What you need to do: Write the lines below as a JSON list of strings, one string for each line, skipping any blank lines.

[Records from a data source]
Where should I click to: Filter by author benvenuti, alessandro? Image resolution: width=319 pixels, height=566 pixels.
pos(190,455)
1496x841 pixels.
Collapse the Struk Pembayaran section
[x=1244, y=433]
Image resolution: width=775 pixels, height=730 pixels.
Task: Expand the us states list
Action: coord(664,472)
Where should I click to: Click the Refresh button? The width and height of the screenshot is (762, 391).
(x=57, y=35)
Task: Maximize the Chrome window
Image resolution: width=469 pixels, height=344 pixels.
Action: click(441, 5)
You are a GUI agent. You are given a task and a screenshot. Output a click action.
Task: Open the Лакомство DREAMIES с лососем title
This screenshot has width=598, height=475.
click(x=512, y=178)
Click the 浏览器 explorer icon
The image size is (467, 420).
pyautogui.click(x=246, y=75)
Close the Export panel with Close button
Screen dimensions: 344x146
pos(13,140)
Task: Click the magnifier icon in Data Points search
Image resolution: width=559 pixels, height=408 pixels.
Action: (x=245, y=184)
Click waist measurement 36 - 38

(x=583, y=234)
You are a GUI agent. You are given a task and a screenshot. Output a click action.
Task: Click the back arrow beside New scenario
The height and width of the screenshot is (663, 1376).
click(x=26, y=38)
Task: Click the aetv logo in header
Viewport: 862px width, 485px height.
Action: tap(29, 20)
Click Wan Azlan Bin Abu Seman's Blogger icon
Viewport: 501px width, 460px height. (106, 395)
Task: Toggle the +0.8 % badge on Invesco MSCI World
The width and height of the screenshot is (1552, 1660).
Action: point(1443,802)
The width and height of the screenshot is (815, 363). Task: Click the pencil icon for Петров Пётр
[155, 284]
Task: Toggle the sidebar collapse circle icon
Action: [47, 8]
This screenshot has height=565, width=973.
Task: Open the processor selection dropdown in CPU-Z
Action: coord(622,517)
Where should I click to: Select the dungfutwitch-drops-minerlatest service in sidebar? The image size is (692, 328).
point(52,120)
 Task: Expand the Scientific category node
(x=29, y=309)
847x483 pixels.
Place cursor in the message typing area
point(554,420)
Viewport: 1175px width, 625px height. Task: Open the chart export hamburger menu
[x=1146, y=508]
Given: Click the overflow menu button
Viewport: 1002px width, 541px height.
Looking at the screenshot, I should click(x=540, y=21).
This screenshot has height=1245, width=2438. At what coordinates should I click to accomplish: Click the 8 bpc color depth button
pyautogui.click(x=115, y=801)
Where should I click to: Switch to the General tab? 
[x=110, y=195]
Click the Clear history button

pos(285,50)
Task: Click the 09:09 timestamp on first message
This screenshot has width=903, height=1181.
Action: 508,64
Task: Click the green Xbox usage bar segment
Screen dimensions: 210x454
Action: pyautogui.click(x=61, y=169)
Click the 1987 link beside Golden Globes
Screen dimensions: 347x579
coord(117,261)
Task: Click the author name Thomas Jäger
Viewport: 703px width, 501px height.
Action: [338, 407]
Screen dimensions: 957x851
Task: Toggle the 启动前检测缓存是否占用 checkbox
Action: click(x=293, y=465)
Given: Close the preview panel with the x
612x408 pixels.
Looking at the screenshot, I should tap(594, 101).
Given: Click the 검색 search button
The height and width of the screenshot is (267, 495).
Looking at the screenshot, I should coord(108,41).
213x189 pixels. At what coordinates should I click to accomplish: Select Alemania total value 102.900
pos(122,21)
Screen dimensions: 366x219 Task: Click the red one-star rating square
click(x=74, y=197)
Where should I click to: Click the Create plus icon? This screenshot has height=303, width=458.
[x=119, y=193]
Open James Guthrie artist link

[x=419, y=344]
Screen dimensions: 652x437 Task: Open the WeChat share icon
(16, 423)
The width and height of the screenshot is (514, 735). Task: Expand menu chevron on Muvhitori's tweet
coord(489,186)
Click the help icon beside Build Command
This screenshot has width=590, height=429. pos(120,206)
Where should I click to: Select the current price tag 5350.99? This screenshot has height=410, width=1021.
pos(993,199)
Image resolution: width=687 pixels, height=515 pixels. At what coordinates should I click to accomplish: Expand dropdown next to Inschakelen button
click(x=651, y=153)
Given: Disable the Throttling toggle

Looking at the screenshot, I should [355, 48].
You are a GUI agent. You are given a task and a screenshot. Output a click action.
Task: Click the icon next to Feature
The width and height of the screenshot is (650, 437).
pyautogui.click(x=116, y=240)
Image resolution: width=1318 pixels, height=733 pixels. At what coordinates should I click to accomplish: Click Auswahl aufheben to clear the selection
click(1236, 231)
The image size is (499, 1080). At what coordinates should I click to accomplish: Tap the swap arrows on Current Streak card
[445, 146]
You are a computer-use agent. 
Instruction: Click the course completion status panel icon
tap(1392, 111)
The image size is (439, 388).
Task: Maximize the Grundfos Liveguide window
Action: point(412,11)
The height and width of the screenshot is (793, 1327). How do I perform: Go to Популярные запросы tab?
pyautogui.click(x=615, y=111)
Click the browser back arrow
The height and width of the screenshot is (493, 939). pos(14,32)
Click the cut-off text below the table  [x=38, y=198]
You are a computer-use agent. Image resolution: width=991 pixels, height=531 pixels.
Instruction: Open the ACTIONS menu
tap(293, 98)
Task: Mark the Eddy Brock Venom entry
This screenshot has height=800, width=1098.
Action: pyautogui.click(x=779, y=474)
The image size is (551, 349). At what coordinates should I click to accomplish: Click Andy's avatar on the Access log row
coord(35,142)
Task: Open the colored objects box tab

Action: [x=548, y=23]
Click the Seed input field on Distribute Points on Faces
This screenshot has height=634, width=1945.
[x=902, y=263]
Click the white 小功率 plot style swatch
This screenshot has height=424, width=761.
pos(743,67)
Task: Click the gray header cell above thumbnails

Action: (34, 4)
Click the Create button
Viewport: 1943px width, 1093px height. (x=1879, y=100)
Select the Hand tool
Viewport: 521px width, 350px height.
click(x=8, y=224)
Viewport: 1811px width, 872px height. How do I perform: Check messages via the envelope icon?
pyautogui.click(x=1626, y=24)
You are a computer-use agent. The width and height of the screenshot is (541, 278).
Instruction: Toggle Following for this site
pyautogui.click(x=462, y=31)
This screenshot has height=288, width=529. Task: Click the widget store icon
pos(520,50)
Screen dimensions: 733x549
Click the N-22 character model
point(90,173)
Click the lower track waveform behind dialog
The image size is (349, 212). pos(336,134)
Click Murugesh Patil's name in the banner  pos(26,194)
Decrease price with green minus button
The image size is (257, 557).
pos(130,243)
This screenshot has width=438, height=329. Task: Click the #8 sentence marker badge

Result:
[
  "Where should I click to: Filter by author benvenuti, alessandro? Image resolution: width=319 pixels, height=566 pixels.",
  "pos(190,455)",
  "1496x841 pixels.",
  "Collapse the Struk Pembayaran section",
  "[x=1244, y=433]",
  "Image resolution: width=775 pixels, height=730 pixels.",
  "Task: Expand the us states list",
  "Action: coord(664,472)",
  "Where should I click to: Click the Refresh button? The width and height of the screenshot is (762, 391).",
  "(x=57, y=35)",
  "Task: Maximize the Chrome window",
  "Image resolution: width=469 pixels, height=344 pixels.",
  "Action: click(441, 5)",
  "You are a GUI agent. You are given a task and a screenshot. Output a click action.",
  "Task: Open the Лакомство DREAMIES с лососем title",
  "This screenshot has width=598, height=475.",
  "click(x=512, y=178)",
  "Click the 浏览器 explorer icon",
  "The image size is (467, 420).",
  "pyautogui.click(x=246, y=75)",
  "Close the Export panel with Close button",
  "Screen dimensions: 344x146",
  "pos(13,140)",
  "Task: Click the magnifier icon in Data Points search",
  "Image resolution: width=559 pixels, height=408 pixels.",
  "Action: (x=245, y=184)",
  "Click waist measurement 36 - 38",
  "(x=583, y=234)",
  "You are a GUI agent. You are given a task and a screenshot. Output a click action.",
  "Task: Click the back arrow beside New scenario",
  "The height and width of the screenshot is (663, 1376).",
  "click(x=26, y=38)",
  "Task: Click the aetv logo in header",
  "Viewport: 862px width, 485px height.",
  "Action: tap(29, 20)",
  "Click Wan Azlan Bin Abu Seman's Blogger icon",
  "Viewport: 501px width, 460px height. (106, 395)",
  "Task: Toggle the +0.8 % badge on Invesco MSCI World",
  "The width and height of the screenshot is (1552, 1660).",
  "Action: point(1443,802)",
  "The width and height of the screenshot is (815, 363). Task: Click the pencil icon for Петров Пётр",
  "[155, 284]",
  "Task: Toggle the sidebar collapse circle icon",
  "Action: [47, 8]",
  "This screenshot has height=565, width=973.",
  "Task: Open the processor selection dropdown in CPU-Z",
  "Action: coord(622,517)",
  "Where should I click to: Select the dungfutwitch-drops-minerlatest service in sidebar? The image size is (692, 328).",
  "point(52,120)",
  " Task: Expand the Scientific category node",
  "(x=29, y=309)",
  "847x483 pixels.",
  "Place cursor in the message typing area",
  "point(554,420)",
  "Viewport: 1175px width, 625px height. Task: Open the chart export hamburger menu",
  "[x=1146, y=508]",
  "Given: Click the overflow menu button",
  "Viewport: 1002px width, 541px height.",
  "Looking at the screenshot, I should click(x=540, y=21).",
  "This screenshot has height=1245, width=2438. At what coordinates should I click to accomplish: Click the 8 bpc color depth button",
  "pyautogui.click(x=115, y=801)",
  "Where should I click to: Switch to the General tab? ",
  "[x=110, y=195]",
  "Click the Clear history button",
  "pos(285,50)",
  "Task: Click the 09:09 timestamp on first message",
  "This screenshot has width=903, height=1181.",
  "Action: 508,64",
  "Task: Click the green Xbox usage bar segment",
  "Screen dimensions: 210x454",
  "Action: pyautogui.click(x=61, y=169)",
  "Click the 1987 link beside Golden Globes",
  "Screen dimensions: 347x579",
  "coord(117,261)",
  "Task: Click the author name Thomas Jäger",
  "Viewport: 703px width, 501px height.",
  "Action: [338, 407]",
  "Screen dimensions: 957x851",
  "Task: Toggle the 启动前检测缓存是否占用 checkbox",
  "Action: click(x=293, y=465)",
  "Given: Close the preview panel with the x",
  "612x408 pixels.",
  "Looking at the screenshot, I should tap(594, 101).",
  "Given: Click the 검색 search button",
  "The height and width of the screenshot is (267, 495).",
  "Looking at the screenshot, I should coord(108,41).",
  "213x189 pixels. At what coordinates should I click to accomplish: Select Alemania total value 102.900",
  "pos(122,21)",
  "Screen dimensions: 366x219 Task: Click the red one-star rating square",
  "click(x=74, y=197)",
  "Where should I click to: Click the Create plus icon? This screenshot has height=303, width=458.",
  "[x=119, y=193]",
  "Open James Guthrie artist link",
  "[x=419, y=344]",
  "Screen dimensions: 652x437 Task: Open the WeChat share icon",
  "(16, 423)",
  "The width and height of the screenshot is (514, 735). Task: Expand menu chevron on Muvhitori's tweet",
  "coord(489,186)",
  "Click the help icon beside Build Command",
  "This screenshot has width=590, height=429. pos(120,206)",
  "Where should I click to: Select the current price tag 5350.99? This screenshot has height=410, width=1021.",
  "pos(993,199)",
  "Image resolution: width=687 pixels, height=515 pixels. At what coordinates should I click to accomplish: Expand dropdown next to Inschakelen button",
  "click(x=651, y=153)",
  "Given: Disable the Throttling toggle",
  "Looking at the screenshot, I should [355, 48].",
  "You are a GUI agent. You are given a task and a screenshot. Output a click action.",
  "Task: Click the icon next to Feature",
  "The width and height of the screenshot is (650, 437).",
  "pyautogui.click(x=116, y=240)",
  "Image resolution: width=1318 pixels, height=733 pixels. At what coordinates should I click to accomplish: Click Auswahl aufheben to clear the selection",
  "click(1236, 231)",
  "The image size is (499, 1080). At what coordinates should I click to accomplish: Tap the swap arrows on Current Streak card",
  "[445, 146]",
  "You are a computer-use agent. ",
  "Instruction: Click the course completion status panel icon",
  "tap(1392, 111)",
  "The image size is (439, 388).",
  "Task: Maximize the Grundfos Liveguide window",
  "Action: point(412,11)",
  "The height and width of the screenshot is (793, 1327). How do I perform: Go to Популярные запросы tab?",
  "pyautogui.click(x=615, y=111)",
  "Click the browser back arrow",
  "The height and width of the screenshot is (493, 939). pos(14,32)",
  "Click the cut-off text below the table  [x=38, y=198]",
  "You are a computer-use agent. Image resolution: width=991 pixels, height=531 pixels.",
  "Instruction: Open the ACTIONS menu",
  "tap(293, 98)",
  "Task: Mark the Eddy Brock Venom entry",
  "This screenshot has height=800, width=1098.",
  "Action: pyautogui.click(x=779, y=474)",
  "The image size is (551, 349). At what coordinates should I click to accomplish: Click Andy's avatar on the Access log row",
  "coord(35,142)",
  "Task: Open the colored objects box tab",
  "Action: [x=548, y=23]",
  "Click the Seed input field on Distribute Points on Faces",
  "This screenshot has height=634, width=1945.",
  "[x=902, y=263]",
  "Click the white 小功率 plot style swatch",
  "This screenshot has height=424, width=761.",
  "pos(743,67)",
  "Task: Click the gray header cell above thumbnails",
  "Action: (34, 4)",
  "Click the Create button",
  "Viewport: 1943px width, 1093px height. (x=1879, y=100)",
  "Select the Hand tool",
  "Viewport: 521px width, 350px height.",
  "click(x=8, y=224)",
  "Viewport: 1811px width, 872px height. How do I perform: Check messages via the envelope icon?",
  "pyautogui.click(x=1626, y=24)",
  "You are a computer-use agent. The width and height of the screenshot is (541, 278).",
  "Instruction: Toggle Following for this site",
  "pyautogui.click(x=462, y=31)",
  "This screenshot has height=288, width=529. Task: Click the widget store icon",
  "pos(520,50)",
  "Screen dimensions: 733x549",
  "Click the N-22 character model",
  "point(90,173)",
  "Click the lower track waveform behind dialog",
  "The image size is (349, 212). pos(336,134)",
  "Click Murugesh Patil's name in the banner  pos(26,194)",
  "Decrease price with green minus button",
  "The image size is (257, 557).",
  "pos(130,243)",
  "This screenshot has width=438, height=329. Task: Click the #8 sentence marker badge"
]